Start of DATA SHOWN

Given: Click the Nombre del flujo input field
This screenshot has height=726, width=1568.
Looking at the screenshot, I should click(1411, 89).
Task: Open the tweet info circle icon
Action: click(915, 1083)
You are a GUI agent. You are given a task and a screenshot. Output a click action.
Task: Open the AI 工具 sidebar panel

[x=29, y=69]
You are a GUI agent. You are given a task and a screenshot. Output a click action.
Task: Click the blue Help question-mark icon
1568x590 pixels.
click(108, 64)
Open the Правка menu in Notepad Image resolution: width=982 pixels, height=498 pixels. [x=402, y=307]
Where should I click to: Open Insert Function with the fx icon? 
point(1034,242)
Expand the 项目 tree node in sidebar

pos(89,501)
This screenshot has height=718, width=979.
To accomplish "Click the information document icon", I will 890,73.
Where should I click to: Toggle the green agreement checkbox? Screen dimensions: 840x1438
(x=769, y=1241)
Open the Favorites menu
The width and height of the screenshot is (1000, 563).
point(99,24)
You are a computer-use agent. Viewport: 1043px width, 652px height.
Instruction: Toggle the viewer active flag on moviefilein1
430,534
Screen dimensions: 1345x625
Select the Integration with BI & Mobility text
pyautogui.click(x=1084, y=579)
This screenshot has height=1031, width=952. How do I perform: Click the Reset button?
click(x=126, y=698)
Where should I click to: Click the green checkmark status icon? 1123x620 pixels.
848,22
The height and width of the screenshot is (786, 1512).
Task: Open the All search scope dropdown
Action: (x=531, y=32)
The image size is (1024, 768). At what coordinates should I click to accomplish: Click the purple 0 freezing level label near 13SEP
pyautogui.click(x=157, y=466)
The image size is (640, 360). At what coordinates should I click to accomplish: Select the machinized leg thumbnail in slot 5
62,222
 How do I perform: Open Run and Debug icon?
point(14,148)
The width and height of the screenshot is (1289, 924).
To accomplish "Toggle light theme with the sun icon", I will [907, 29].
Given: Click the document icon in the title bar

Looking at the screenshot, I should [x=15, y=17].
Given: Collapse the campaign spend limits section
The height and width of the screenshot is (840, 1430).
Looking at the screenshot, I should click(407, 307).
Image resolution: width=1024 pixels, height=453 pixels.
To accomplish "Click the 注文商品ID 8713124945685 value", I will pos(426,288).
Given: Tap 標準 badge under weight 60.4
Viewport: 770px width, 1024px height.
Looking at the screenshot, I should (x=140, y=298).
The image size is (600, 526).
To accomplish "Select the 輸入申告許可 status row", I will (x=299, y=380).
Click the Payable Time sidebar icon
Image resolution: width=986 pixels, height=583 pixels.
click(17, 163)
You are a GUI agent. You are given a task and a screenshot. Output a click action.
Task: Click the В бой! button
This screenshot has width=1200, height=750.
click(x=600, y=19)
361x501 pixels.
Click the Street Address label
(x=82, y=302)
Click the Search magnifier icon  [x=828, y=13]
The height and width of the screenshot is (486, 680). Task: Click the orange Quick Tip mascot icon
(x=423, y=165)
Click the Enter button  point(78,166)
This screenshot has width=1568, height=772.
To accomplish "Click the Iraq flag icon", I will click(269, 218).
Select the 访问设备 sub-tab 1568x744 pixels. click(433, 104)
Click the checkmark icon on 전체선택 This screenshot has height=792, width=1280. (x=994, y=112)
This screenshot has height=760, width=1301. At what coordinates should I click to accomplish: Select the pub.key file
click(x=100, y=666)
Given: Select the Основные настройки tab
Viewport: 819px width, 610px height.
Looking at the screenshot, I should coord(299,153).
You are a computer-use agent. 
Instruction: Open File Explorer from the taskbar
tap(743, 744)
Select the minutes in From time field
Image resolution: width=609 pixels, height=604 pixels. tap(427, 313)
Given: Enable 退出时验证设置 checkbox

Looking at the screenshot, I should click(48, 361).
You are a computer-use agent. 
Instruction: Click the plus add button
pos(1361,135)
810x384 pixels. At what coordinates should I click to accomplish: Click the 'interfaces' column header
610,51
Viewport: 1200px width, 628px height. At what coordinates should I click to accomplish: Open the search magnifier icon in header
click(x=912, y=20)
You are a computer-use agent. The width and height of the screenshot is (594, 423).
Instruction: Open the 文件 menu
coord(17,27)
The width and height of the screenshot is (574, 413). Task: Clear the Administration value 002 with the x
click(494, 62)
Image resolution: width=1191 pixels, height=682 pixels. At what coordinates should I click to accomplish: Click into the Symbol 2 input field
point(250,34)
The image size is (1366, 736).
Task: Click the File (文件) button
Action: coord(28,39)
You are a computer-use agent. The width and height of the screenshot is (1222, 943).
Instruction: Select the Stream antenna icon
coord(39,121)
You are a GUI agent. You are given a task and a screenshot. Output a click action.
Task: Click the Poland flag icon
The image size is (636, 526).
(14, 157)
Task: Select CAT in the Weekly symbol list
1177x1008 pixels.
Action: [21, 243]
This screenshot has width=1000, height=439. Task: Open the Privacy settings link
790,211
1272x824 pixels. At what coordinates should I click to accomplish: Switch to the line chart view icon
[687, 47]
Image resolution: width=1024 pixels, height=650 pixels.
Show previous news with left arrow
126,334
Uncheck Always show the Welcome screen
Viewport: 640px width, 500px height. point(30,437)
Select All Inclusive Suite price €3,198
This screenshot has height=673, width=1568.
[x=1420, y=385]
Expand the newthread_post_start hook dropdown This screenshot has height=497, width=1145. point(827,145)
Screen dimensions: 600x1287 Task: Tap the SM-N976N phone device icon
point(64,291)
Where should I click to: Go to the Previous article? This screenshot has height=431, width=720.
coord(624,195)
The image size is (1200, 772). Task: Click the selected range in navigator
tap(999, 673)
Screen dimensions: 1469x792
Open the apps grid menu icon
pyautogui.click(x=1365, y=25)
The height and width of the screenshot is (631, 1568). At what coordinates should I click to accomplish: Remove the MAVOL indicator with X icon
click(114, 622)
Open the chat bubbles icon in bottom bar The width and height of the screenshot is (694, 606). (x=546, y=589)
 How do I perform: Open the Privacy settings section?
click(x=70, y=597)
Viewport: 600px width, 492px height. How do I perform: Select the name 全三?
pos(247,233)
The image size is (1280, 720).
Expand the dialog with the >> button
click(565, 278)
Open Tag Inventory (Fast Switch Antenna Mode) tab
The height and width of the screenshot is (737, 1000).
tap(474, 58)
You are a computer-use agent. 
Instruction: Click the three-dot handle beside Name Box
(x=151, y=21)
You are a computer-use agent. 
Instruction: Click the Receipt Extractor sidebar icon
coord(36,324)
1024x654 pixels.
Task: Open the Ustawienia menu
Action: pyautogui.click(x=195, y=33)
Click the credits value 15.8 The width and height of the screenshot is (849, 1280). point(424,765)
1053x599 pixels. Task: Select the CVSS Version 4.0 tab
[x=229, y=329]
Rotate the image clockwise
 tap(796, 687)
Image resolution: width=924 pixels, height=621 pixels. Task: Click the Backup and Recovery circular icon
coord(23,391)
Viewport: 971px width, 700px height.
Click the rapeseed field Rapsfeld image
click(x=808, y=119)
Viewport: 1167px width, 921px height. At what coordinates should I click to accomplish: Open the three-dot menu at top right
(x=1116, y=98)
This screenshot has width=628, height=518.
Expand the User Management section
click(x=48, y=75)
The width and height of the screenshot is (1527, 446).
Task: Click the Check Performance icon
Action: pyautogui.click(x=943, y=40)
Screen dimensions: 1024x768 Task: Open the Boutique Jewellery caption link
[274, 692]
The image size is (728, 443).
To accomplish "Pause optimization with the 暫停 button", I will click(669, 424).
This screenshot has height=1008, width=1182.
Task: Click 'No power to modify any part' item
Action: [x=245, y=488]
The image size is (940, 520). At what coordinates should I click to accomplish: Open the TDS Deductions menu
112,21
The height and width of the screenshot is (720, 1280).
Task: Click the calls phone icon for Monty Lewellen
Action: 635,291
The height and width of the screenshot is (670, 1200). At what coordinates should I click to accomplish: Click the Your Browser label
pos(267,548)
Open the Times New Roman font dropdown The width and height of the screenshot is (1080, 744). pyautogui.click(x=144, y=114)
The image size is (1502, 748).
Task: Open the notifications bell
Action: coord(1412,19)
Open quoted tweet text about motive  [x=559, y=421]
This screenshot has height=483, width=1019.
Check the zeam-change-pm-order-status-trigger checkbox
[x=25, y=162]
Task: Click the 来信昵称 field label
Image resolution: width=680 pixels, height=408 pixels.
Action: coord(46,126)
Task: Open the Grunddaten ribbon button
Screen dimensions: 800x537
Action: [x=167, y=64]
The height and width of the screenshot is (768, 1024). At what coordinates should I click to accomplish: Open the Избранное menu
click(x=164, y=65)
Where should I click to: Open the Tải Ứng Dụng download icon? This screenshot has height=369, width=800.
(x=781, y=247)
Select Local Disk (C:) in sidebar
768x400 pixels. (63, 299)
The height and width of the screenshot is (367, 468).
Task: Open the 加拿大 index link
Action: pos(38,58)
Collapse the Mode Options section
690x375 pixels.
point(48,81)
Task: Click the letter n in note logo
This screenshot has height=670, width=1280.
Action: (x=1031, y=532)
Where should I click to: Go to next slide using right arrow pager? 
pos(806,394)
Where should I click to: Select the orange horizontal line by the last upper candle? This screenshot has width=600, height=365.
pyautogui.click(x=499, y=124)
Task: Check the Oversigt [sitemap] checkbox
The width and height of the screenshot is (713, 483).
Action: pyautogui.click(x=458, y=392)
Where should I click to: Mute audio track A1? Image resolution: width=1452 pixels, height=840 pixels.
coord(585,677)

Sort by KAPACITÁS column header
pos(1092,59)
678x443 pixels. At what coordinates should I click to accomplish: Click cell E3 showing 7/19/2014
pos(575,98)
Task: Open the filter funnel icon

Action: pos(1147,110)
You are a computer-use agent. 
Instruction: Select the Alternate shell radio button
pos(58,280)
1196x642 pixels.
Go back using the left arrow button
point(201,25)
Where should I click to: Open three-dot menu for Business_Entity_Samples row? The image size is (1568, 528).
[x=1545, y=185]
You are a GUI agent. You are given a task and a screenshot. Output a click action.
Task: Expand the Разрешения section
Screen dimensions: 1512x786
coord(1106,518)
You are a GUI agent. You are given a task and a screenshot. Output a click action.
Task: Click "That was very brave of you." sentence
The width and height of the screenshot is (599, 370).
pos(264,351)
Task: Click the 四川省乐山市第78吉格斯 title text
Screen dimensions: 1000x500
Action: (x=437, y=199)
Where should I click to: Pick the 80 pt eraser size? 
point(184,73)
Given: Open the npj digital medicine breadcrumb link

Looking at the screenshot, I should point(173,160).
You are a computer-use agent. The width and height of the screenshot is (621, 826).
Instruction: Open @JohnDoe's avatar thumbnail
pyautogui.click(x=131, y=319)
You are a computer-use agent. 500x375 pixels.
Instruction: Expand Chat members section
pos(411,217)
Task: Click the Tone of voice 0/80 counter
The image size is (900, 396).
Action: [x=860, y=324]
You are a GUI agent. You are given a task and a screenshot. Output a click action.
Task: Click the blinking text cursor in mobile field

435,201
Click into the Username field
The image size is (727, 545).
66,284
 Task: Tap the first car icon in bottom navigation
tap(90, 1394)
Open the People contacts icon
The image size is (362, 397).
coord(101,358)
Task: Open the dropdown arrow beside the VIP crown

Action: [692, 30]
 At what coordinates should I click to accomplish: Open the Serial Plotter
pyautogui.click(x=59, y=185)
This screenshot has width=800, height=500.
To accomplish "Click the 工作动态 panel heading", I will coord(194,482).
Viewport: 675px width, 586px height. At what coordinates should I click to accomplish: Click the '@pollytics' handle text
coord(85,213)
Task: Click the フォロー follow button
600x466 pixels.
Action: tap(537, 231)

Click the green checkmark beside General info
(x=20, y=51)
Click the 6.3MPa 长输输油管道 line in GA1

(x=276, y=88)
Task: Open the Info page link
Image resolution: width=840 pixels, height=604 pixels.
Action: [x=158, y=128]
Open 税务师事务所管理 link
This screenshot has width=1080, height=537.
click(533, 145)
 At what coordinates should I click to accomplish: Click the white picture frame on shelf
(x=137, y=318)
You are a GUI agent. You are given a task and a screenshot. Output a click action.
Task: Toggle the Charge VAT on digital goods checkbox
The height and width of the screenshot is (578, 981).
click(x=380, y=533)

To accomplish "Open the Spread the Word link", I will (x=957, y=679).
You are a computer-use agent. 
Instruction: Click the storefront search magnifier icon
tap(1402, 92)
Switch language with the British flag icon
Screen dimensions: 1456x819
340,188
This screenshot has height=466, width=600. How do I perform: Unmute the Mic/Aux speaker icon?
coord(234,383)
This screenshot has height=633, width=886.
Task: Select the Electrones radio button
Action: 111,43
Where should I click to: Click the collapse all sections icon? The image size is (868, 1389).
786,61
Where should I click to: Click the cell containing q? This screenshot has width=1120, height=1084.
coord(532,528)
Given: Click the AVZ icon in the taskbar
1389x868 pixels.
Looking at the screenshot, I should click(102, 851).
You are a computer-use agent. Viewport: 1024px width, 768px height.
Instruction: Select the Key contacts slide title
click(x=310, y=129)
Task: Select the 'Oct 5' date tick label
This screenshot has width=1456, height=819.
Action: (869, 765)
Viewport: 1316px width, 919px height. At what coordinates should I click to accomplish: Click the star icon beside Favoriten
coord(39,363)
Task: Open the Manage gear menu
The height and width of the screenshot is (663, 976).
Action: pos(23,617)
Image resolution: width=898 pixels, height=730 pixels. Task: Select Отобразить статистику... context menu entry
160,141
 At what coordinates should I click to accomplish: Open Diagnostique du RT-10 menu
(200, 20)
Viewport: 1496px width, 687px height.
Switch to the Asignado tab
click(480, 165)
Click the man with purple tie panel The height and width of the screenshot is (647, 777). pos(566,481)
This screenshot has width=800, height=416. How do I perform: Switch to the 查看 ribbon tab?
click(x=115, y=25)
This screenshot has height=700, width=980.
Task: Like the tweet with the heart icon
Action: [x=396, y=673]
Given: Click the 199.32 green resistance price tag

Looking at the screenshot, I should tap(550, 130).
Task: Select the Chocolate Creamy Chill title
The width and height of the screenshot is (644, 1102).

End of DATA SHOWN

Go through the data and gather every line that holds "Mode".

# [EXERCISE ANSWER]
Open Tag Inventory (Fast Switch Antenna Mode) tab
Collapse the Mode Options section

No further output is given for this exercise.